Alcohol use accounted for roughly 3.5 percent of all cancer deaths in the United States in 2009, a new study finds.
This amounts to nearly 20,000 Americans who lost their lives to cancer that year as a result of drinking.
Researchers also found that alcohol is a leading contributor to premature death from any cause, and they estimated that each alcohol-related cancer death resulted in 18 years of potential life lost. In other words, a woman who dies from alcohol-related breast cancer at age 60 likely would have lived until age 78 had cancer not cut her life short.
"Alcohol is a known cancer-causing agent in humans, but it has been severely overlooked as a preventable cause of cancer deaths," said study co-author Timothy Naimi, a physician and alcohol researcher at Boston University Medical Center. "People need to know the impact of alcohol on cancer deaths because it's another reason why they should not drink excessively."

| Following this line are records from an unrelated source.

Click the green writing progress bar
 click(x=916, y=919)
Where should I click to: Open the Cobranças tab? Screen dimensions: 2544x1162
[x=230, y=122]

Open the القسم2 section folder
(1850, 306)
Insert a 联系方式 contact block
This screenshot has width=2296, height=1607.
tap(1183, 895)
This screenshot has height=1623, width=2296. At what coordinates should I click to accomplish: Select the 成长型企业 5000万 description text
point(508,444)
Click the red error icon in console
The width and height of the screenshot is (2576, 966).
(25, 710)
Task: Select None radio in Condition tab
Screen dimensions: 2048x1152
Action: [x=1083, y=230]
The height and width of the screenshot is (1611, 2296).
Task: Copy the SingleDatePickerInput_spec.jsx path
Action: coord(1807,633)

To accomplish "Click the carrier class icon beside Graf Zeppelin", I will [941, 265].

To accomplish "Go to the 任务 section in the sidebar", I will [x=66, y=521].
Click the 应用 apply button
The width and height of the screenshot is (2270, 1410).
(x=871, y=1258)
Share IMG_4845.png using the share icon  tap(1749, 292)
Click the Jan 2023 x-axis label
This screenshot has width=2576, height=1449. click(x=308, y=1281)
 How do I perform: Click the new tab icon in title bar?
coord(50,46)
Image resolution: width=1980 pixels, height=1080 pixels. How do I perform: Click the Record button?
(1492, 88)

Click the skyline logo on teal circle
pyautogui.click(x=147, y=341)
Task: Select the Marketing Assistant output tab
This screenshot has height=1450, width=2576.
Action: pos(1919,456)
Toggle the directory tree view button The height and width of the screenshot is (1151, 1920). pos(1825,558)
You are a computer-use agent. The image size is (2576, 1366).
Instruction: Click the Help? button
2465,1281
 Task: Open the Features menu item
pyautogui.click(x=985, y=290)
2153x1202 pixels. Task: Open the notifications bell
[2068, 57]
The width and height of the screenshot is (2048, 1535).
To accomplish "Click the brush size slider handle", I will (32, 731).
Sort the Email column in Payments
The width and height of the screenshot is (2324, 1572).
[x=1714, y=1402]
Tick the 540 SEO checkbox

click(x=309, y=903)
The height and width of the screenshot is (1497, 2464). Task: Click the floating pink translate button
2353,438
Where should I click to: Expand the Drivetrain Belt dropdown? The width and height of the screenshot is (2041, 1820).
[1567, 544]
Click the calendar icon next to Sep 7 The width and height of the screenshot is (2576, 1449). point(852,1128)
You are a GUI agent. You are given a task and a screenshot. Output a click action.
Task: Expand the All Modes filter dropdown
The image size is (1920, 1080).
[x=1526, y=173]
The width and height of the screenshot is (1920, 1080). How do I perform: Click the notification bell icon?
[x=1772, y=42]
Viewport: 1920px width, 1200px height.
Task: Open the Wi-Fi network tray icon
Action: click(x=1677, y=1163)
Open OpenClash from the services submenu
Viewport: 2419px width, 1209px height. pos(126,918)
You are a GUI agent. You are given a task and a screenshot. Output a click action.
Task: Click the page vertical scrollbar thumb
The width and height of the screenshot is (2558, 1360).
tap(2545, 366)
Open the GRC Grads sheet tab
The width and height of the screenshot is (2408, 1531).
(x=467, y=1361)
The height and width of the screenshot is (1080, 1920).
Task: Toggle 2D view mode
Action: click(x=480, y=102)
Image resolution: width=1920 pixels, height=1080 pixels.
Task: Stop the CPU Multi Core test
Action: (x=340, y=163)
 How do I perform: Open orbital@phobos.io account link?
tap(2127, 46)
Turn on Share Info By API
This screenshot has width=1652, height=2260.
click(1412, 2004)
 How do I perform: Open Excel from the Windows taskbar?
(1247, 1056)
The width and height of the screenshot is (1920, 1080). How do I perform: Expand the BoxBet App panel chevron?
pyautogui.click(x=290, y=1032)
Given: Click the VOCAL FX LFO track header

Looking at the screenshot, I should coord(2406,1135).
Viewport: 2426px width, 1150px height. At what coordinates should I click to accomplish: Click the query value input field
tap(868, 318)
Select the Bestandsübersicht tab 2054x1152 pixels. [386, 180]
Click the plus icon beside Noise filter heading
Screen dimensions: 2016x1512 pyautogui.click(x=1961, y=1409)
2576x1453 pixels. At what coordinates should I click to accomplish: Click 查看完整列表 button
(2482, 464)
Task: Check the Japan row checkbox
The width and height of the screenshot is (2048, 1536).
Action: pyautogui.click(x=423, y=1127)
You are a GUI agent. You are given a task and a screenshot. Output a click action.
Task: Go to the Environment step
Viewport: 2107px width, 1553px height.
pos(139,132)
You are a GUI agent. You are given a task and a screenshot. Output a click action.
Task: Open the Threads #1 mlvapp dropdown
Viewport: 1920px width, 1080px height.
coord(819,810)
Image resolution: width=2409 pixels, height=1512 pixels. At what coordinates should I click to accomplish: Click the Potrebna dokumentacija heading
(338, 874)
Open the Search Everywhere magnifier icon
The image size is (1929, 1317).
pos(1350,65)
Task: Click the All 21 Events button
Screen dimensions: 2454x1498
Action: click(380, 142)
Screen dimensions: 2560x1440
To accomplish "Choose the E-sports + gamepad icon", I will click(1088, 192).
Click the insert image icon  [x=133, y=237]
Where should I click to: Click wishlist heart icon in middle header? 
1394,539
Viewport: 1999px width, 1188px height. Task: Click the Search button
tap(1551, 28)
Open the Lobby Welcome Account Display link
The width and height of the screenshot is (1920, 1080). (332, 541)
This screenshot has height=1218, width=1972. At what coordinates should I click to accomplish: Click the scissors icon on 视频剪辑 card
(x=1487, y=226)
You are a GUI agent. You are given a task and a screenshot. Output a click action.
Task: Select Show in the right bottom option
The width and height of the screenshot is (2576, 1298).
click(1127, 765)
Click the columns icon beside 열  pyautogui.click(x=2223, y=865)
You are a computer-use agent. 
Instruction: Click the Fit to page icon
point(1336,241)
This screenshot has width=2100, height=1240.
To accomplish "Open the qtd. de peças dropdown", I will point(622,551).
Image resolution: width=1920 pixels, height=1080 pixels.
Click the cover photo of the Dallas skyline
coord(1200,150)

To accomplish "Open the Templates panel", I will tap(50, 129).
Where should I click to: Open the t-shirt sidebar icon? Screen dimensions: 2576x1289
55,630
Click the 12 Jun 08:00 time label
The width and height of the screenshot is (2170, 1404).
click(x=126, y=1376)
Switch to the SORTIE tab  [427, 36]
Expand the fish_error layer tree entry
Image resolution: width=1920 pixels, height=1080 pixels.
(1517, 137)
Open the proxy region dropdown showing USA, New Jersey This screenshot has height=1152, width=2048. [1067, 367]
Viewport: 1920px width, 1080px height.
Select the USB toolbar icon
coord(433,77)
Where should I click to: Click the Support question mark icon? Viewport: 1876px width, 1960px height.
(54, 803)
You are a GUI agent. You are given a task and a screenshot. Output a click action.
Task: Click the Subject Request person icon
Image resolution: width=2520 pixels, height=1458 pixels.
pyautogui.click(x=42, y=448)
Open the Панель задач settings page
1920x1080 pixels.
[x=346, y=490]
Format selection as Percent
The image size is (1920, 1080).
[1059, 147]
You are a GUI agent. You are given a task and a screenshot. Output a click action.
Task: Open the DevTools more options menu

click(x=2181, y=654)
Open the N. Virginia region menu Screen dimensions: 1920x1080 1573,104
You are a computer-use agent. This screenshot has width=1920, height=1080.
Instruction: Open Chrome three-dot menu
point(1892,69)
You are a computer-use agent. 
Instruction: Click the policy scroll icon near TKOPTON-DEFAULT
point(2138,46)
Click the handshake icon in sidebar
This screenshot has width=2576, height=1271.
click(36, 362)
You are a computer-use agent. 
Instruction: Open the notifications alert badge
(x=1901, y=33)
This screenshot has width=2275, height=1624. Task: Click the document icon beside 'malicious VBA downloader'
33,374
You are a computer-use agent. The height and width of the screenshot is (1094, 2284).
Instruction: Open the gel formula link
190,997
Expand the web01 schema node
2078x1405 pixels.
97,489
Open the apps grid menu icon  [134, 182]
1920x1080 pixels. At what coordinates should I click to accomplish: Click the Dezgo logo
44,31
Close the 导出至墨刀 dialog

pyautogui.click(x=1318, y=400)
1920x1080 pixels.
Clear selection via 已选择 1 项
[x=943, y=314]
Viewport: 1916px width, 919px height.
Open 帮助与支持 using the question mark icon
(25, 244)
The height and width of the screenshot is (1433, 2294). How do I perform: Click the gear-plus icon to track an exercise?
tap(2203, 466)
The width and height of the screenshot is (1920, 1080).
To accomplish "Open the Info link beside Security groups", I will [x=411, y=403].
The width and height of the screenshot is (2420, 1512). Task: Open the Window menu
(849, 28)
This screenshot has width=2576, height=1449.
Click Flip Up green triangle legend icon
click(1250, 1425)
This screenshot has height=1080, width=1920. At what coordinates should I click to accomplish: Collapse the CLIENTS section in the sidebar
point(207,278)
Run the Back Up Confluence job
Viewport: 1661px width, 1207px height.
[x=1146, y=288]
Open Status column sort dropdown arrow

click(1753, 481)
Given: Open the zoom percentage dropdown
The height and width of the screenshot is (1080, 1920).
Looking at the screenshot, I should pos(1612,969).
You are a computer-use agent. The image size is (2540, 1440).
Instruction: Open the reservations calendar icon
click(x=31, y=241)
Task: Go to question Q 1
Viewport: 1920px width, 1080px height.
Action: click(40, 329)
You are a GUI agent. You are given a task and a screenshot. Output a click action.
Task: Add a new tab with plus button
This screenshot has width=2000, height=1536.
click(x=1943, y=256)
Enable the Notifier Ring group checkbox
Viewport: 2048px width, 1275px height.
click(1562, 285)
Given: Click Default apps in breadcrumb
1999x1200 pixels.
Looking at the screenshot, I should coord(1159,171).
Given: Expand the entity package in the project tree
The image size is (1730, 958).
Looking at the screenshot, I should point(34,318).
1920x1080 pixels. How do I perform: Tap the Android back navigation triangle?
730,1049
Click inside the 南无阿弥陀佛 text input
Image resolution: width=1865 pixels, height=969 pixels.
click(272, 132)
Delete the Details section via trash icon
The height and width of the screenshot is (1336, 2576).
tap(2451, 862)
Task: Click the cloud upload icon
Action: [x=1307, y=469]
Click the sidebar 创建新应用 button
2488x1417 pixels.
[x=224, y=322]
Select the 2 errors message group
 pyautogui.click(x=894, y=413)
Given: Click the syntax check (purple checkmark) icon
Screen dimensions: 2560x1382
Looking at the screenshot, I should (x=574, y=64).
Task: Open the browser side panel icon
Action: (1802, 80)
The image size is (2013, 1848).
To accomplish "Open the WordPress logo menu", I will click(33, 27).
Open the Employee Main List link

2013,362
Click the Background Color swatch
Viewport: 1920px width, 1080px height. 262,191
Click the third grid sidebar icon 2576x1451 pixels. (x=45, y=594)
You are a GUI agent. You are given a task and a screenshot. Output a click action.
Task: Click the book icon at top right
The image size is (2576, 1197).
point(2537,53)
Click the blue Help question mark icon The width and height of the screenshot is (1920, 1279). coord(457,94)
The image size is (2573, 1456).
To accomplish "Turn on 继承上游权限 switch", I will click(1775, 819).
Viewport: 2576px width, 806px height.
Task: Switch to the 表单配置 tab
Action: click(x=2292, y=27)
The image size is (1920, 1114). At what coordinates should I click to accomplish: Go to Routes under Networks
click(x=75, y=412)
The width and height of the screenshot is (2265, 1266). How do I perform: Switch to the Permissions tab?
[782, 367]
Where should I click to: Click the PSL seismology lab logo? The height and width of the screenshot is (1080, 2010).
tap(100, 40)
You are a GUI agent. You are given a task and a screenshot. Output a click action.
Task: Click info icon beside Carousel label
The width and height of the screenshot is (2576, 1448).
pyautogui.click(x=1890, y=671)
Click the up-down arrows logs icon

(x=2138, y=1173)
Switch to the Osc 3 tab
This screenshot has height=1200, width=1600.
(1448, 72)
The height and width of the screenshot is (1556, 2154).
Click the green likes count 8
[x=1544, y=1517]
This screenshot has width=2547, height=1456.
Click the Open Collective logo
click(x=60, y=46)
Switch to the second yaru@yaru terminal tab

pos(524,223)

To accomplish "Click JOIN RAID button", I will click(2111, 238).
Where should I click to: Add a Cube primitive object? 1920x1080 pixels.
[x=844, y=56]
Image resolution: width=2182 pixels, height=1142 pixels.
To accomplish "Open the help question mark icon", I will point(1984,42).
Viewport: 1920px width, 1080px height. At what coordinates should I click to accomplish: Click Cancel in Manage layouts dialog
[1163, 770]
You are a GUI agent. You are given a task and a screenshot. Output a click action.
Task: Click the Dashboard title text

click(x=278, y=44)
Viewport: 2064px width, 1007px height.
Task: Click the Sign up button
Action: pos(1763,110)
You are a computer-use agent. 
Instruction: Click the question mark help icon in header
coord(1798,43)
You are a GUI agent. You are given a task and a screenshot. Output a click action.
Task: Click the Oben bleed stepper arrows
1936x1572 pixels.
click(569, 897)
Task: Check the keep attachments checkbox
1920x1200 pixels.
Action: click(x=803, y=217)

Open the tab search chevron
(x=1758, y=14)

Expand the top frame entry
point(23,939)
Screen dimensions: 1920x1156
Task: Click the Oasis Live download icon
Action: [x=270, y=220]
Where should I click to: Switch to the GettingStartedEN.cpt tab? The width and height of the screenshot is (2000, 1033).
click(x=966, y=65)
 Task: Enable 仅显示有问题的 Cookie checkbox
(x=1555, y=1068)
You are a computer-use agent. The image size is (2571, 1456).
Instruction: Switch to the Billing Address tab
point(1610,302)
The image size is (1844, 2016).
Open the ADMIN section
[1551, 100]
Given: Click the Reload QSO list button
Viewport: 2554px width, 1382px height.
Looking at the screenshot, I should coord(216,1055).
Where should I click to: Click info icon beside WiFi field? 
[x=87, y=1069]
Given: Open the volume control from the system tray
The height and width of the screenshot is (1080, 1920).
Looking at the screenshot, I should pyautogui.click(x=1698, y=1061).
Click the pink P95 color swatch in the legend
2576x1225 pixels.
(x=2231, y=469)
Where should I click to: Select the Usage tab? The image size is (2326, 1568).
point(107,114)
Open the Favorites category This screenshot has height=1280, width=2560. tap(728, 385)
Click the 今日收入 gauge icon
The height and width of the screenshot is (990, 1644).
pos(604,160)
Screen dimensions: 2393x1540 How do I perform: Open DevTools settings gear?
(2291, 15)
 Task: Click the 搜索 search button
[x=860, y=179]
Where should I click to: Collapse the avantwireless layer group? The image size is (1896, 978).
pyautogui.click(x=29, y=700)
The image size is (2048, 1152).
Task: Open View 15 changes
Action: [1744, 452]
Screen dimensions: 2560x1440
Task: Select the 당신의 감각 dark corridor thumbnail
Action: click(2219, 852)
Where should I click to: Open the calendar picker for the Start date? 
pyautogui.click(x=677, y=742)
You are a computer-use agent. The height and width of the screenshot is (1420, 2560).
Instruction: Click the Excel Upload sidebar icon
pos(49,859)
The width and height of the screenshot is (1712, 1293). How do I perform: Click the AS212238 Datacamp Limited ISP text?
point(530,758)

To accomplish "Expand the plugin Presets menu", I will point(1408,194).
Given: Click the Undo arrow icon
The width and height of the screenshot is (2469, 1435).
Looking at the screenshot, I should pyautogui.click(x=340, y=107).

Among men, cancers of the upper airway (meaning the oral cavity and pharynx or the larynx) and the esophagus were the most fatal cancers pegged to alcohol. They killed approximately 6,000 men.
Among women, breast cancer was the top cause of cancer death. About 15 percent of breast cancer deaths in 2009 were linked to alcohol.
Although it's not exactly clear why alcohol increases cancer risk, one theory is that it damages DNA material in cells.